- [WORK TO DO] Render the lines below as a JSON list of strings, one string per line and blank lines omitted, starting with the line that contains "What do you see at coordinates (1007, 2195)" and going on through the line that contains "pyautogui.click(x=121, y=28)".

- [DATA SECTION]
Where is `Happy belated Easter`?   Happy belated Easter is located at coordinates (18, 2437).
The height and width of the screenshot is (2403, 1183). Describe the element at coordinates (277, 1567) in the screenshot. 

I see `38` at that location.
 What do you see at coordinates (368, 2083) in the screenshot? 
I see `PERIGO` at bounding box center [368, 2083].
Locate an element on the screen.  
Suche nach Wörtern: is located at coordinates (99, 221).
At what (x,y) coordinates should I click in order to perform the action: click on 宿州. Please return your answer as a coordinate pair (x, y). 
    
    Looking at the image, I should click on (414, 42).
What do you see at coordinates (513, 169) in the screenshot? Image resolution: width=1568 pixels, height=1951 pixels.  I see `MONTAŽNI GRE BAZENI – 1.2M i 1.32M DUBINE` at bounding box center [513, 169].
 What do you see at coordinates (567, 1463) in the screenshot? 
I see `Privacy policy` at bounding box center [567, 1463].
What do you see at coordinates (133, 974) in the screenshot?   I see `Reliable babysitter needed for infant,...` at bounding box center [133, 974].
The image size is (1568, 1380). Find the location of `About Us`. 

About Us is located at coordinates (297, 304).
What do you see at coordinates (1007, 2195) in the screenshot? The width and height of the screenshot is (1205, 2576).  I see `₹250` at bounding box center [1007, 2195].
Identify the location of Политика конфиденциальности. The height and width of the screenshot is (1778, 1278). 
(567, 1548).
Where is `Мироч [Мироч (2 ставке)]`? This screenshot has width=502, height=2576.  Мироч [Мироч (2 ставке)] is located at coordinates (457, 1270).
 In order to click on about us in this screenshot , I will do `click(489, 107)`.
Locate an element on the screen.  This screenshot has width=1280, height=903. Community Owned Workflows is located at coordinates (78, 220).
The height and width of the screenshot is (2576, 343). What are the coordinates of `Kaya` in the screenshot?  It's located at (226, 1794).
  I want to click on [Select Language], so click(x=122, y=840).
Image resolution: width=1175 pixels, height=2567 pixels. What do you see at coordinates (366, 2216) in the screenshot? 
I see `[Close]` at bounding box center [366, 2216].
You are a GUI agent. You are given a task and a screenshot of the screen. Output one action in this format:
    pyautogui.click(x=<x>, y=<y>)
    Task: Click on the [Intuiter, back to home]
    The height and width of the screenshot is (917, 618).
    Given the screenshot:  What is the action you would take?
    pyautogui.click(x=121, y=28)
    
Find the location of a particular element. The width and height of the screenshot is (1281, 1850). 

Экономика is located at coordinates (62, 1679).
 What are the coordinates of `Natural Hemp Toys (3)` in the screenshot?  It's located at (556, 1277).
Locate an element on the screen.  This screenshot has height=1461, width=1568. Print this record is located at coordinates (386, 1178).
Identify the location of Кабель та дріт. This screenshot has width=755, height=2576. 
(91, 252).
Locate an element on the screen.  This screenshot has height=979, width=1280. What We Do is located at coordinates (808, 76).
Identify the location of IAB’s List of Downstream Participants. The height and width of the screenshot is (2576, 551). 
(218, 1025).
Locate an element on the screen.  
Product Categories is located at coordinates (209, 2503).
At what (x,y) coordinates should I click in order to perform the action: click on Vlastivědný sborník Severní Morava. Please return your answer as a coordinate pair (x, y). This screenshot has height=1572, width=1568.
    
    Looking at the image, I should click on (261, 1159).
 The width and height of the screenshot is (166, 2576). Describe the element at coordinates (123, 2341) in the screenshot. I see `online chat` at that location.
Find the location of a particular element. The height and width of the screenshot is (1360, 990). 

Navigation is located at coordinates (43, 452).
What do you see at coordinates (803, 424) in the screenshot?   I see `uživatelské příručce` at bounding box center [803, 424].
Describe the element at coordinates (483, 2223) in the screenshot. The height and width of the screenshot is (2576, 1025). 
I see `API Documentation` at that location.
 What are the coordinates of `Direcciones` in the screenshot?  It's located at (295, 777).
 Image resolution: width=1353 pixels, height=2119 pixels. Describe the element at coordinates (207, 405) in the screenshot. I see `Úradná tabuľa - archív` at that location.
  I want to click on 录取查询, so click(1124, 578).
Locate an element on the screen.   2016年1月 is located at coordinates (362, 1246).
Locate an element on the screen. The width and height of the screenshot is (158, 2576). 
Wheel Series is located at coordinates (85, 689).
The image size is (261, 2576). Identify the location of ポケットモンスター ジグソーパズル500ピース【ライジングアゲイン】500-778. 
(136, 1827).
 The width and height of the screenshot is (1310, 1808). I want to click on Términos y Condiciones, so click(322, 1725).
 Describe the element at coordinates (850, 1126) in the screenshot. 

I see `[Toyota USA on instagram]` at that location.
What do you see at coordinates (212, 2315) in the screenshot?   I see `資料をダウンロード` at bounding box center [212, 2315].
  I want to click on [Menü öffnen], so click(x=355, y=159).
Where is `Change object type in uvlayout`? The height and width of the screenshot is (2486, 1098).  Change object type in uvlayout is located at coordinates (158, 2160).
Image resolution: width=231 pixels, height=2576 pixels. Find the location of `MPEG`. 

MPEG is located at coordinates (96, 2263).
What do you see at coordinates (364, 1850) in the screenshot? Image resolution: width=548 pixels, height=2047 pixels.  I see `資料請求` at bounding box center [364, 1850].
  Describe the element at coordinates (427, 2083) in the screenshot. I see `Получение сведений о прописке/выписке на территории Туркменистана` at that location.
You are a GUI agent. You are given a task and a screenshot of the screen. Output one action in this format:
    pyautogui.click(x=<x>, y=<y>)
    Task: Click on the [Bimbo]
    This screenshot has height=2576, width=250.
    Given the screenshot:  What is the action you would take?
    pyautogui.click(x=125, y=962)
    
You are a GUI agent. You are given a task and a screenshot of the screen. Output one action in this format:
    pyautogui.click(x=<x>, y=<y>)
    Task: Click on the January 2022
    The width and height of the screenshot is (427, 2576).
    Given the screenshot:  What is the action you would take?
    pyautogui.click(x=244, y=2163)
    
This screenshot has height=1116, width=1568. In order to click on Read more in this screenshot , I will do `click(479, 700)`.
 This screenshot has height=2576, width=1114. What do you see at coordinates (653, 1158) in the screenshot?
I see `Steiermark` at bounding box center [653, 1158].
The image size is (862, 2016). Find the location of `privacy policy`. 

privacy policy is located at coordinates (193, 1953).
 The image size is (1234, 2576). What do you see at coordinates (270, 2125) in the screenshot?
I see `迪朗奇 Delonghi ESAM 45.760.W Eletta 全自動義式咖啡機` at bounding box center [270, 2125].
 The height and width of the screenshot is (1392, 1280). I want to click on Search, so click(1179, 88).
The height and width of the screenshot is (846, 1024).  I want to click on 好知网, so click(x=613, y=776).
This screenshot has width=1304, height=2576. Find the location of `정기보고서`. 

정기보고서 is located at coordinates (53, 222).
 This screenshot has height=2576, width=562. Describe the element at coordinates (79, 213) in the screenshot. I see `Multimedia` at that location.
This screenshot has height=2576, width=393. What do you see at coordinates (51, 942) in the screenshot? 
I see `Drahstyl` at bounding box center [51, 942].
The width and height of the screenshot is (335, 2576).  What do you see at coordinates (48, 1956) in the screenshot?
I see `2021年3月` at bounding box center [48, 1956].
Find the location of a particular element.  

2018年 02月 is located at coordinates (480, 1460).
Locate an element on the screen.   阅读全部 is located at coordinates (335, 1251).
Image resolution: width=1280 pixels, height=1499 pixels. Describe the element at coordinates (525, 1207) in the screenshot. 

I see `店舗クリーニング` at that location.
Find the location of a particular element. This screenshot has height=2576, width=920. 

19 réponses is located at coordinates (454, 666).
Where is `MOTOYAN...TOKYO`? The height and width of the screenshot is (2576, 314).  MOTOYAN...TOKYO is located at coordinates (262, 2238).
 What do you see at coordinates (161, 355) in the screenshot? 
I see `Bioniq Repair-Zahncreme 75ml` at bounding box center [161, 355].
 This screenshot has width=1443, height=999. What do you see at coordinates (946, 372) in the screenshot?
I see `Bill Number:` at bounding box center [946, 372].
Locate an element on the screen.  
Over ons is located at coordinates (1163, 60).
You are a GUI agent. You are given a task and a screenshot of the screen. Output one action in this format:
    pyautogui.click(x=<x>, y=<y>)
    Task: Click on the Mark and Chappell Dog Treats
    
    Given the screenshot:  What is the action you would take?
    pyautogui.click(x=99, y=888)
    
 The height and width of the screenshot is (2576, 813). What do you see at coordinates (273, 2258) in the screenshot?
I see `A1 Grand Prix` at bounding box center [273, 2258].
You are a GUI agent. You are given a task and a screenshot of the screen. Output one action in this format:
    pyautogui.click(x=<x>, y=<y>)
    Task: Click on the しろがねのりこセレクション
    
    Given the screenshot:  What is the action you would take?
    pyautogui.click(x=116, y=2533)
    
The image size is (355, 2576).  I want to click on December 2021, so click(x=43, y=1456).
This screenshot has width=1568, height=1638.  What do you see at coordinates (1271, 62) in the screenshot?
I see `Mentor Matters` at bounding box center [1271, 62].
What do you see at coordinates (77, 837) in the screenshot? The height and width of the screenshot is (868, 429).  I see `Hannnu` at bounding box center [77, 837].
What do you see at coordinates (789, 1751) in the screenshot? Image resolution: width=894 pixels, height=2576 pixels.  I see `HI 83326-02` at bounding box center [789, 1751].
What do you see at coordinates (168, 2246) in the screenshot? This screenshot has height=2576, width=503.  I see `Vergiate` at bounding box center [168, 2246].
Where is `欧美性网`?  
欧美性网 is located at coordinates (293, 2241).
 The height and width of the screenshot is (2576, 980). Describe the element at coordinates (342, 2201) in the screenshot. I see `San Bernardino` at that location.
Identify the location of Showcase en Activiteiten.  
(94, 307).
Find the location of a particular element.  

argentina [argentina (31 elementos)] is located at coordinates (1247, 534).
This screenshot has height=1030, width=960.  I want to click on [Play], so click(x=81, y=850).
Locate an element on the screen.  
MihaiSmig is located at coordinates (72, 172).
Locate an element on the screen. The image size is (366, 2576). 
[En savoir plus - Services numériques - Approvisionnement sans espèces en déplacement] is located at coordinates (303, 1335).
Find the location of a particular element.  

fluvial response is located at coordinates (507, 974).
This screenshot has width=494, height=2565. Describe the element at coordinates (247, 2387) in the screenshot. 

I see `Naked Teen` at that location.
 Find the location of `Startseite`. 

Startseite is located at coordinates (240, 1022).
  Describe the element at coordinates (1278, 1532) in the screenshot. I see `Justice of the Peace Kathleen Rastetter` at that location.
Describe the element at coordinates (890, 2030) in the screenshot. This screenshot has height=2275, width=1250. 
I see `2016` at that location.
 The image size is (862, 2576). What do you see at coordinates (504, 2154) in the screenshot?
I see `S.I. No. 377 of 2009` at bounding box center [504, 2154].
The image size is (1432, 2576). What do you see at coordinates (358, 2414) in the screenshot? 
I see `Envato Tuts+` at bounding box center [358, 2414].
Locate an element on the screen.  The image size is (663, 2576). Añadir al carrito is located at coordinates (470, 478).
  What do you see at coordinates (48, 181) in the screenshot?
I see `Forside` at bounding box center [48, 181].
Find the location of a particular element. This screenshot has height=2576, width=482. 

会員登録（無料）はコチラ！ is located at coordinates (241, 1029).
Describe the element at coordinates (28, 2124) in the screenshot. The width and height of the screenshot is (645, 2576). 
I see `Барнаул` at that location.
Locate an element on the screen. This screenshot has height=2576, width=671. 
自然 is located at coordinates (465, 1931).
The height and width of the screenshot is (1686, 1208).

- [OUTPUT FOR THIS EXERCISE]
[
  "What do you see at coordinates (1007, 2195) in the screenshot? The width and height of the screenshot is (1205, 2576).  I see `₹250` at bounding box center [1007, 2195].",
  "Identify the location of Политика конфиденциальности. The height and width of the screenshot is (1778, 1278). ",
  "(567, 1548).",
  "Where is `Мироч [Мироч (2 ставке)]`? This screenshot has width=502, height=2576.  Мироч [Мироч (2 ставке)] is located at coordinates (457, 1270).",
  " In order to click on about us in this screenshot , I will do `click(489, 107)`.",
  "Locate an element on the screen.  This screenshot has width=1280, height=903. Community Owned Workflows is located at coordinates (78, 220).",
  "The height and width of the screenshot is (2576, 343). What are the coordinates of `Kaya` in the screenshot?  It's located at (226, 1794).",
  "  I want to click on [Select Language], so click(x=122, y=840).",
  "Image resolution: width=1175 pixels, height=2567 pixels. What do you see at coordinates (366, 2216) in the screenshot? ",
  "I see `[Close]` at bounding box center [366, 2216].",
  "You are a GUI agent. You are given a task and a screenshot of the screen. Output one action in this format:",
  "    pyautogui.click(x=<x>, y=<y>)",
  "    Task: Click on the [Intuiter, back to home]",
  "    The height and width of the screenshot is (917, 618).",
  "    Given the screenshot:  What is the action you would take?",
  "    pyautogui.click(x=121, y=28)"
]